The largest hydrogen (thermonuclear) bomb is the Soviet 50-megaton "Tsar Bomb", detonated on October 30, 1961 at a test site on Novaya Zemlya Island. Nikita Khrushchev joked that it was originally supposed to detonate a 100-megaton bomb, but the charge was reduced so as not to break all the glass in Moscow. There is some truth in every joke: structurally, the bomb was really designed for 100 megatons and this power could be achieved by simply increasing the working fluid. They decided to reduce the energy release for safety reasons - otherwise the landfill would be too damaged. The product turned out to be so large that it did not fit into the bomb bay of the Tu-95 carrier aircraft and partially protruded from it. Despite the successful test, the bomb did not enter service; nevertheless, the creation and testing of the superbomb was of great political importance, demonstrating that the USSR had solved the problem of achieving almost any level of megatonnage of the nuclear arsenal.
Fission plus fusion
Heavy isotopes of hydrogen serve as fuel for the synthesis. When deuterium and tritium nuclei merge, helium-4 and a neutron are formed, the energy yield is 17.6 MeV, which is several times higher than in the fission reaction (per unit mass of the reactants). In such a fuel, under normal conditions, a chain reaction cannot occur, so that its amount is not limited, which means that the energy release of a thermonuclear charge has no upper limit.

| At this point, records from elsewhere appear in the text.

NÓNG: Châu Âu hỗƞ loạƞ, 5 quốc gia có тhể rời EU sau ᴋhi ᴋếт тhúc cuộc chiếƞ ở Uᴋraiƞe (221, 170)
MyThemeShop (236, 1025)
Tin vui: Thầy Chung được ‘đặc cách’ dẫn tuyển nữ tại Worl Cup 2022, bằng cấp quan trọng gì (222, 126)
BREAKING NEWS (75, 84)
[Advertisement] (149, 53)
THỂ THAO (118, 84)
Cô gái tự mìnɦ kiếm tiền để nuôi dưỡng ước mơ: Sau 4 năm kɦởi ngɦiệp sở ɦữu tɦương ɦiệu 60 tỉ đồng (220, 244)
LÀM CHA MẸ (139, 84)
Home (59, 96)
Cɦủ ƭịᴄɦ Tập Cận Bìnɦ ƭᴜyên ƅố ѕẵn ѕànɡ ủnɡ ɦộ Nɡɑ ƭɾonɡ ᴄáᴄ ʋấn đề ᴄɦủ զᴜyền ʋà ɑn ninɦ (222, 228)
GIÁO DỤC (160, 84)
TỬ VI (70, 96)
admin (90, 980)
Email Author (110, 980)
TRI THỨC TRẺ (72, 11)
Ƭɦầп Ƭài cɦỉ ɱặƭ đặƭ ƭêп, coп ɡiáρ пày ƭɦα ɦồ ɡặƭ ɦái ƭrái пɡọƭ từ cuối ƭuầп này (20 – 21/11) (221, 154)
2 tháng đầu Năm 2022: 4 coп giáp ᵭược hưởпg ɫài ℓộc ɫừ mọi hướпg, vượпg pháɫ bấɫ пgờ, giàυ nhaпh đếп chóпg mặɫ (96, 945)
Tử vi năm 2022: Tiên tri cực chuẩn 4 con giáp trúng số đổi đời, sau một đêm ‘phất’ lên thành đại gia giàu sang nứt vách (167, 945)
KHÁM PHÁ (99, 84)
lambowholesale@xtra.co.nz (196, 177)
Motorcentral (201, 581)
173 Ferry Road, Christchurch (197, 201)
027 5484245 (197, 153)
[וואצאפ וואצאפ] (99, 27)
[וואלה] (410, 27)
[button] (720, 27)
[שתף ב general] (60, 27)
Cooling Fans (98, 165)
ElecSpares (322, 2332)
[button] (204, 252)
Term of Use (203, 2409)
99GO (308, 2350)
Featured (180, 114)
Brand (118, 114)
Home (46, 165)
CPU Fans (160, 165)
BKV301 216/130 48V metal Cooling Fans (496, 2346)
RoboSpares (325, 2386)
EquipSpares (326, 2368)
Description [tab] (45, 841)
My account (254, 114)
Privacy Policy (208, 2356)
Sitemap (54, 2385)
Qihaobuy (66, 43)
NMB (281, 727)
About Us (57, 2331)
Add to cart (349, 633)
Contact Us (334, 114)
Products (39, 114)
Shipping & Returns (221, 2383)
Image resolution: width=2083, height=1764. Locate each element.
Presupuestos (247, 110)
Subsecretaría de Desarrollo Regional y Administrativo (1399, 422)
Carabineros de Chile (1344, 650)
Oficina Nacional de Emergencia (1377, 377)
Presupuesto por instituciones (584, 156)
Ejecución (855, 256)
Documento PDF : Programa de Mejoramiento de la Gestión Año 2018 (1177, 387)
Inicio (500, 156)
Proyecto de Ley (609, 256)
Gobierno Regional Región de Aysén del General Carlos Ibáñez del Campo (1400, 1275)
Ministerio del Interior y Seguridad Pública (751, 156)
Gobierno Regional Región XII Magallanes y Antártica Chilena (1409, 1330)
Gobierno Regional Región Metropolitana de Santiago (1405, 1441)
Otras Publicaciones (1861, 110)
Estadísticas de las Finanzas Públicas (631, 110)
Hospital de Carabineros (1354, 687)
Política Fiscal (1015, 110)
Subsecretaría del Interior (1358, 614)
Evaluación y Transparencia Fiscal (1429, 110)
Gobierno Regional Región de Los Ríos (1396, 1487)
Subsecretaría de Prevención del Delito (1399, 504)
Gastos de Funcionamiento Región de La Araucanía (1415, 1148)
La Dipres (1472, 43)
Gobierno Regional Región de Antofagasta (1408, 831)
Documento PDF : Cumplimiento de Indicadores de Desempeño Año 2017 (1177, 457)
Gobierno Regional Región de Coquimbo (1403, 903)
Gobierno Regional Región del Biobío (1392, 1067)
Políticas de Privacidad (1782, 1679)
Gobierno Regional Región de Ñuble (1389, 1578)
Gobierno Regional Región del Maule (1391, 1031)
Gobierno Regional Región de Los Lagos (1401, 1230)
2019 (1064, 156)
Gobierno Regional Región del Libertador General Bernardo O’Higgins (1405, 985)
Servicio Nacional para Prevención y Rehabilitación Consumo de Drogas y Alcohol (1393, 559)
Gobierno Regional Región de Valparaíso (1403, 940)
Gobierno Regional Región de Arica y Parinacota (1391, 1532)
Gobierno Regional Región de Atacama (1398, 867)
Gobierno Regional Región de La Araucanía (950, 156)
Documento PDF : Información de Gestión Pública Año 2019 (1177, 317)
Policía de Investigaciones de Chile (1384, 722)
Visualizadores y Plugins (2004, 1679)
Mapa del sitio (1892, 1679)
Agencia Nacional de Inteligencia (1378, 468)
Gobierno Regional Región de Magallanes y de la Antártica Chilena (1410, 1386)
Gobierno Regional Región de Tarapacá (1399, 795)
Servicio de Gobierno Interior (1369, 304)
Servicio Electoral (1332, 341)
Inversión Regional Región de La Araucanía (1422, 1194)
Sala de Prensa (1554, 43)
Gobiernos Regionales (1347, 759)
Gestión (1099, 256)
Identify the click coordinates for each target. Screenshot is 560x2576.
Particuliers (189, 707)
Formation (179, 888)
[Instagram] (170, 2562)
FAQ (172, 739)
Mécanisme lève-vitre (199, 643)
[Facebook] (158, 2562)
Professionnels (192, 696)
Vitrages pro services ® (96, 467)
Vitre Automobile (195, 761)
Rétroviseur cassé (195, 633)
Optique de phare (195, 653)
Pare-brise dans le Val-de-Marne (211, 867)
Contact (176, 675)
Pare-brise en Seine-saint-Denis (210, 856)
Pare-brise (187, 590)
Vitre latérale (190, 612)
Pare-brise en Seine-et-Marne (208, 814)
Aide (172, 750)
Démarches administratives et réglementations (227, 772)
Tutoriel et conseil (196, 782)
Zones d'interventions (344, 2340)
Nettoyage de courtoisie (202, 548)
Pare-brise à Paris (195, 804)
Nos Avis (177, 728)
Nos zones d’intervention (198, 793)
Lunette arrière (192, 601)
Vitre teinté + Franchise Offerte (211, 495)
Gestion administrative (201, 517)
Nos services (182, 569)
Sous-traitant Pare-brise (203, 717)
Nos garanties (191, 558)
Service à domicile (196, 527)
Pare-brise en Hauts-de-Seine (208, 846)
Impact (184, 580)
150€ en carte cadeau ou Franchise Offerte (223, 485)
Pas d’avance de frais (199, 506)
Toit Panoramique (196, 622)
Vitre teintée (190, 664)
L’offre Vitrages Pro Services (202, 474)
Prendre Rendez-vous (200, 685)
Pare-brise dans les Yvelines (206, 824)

However, in order for the fusion reaction to begin, it is necessary to bring the nuclei of deuterium and tritium closer together, and this is hindered by the forces of Coulomb repulsion. To overcome them, you need to accelerate the nuclei towards each other and push them. In a neutron tube, during the stripping reaction, a large amount of energy is spent on the acceleration of ions by a high voltage. But if you heat the fuel to very high temperatures of millions of degrees and maintain its density for the time necessary for the reaction, it will release energy much more than that spent on heating. It is thanks to this method of reaction that weapons began to be called thermonuclear (according to the composition of the fuel, such bombs are also called hydrogen bombs).